Reproduce the entries below verbatim, from the first line down to and including the line containing "Cancel the folder".
[Start Material for this task]
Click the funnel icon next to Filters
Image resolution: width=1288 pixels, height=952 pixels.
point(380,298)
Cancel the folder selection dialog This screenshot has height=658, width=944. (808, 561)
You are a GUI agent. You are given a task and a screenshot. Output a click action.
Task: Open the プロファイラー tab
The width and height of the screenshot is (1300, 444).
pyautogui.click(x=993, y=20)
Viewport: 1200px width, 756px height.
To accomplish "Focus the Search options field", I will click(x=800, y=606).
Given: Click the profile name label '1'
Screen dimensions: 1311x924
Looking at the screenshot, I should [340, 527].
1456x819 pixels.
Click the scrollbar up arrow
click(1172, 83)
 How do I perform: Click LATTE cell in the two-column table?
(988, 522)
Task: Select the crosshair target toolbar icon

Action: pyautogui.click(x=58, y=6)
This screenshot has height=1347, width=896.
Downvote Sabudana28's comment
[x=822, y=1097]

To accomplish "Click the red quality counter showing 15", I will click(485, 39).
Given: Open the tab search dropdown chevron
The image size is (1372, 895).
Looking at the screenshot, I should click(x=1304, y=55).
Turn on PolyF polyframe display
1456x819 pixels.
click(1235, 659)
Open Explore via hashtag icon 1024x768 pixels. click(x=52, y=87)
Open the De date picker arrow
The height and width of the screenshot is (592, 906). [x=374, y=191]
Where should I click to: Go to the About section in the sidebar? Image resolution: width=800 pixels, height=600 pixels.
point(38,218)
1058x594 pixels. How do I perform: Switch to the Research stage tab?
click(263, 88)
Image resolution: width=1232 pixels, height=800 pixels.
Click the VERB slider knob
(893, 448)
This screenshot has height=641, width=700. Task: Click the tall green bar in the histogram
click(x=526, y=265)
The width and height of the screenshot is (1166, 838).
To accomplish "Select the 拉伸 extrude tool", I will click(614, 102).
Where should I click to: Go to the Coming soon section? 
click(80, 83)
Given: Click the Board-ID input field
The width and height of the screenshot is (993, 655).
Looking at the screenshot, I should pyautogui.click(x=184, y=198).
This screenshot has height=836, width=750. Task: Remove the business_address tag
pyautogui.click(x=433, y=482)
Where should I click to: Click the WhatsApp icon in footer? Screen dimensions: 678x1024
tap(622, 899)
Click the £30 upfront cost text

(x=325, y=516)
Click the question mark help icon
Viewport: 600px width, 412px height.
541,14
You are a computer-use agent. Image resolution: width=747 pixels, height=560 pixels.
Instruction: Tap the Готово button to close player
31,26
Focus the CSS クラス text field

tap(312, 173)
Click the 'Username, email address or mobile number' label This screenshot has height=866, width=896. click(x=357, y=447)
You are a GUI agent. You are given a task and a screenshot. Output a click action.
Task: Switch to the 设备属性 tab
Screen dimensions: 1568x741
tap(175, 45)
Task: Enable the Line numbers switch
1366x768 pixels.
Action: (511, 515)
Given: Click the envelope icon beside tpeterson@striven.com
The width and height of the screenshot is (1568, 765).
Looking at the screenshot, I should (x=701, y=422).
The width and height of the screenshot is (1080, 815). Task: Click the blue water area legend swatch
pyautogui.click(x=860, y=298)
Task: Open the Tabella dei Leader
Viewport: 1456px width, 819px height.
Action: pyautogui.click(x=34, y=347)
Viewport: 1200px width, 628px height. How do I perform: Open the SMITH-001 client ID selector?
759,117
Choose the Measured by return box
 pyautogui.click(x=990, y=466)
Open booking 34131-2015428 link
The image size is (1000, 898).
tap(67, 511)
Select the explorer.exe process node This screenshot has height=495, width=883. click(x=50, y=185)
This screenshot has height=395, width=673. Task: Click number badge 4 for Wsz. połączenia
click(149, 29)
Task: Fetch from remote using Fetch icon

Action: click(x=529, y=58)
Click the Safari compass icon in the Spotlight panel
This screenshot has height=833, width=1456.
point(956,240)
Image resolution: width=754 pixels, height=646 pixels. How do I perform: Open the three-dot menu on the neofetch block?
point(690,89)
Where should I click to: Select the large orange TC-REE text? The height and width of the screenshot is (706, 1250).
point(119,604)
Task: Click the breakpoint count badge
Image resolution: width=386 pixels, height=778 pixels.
[End Material for this task]
_Output of the task_.
Click the funnel icon next to Filters
Image resolution: width=1288 pixels, height=952 pixels.
point(380,298)
Cancel the folder selection dialog This screenshot has height=658, width=944. (808, 561)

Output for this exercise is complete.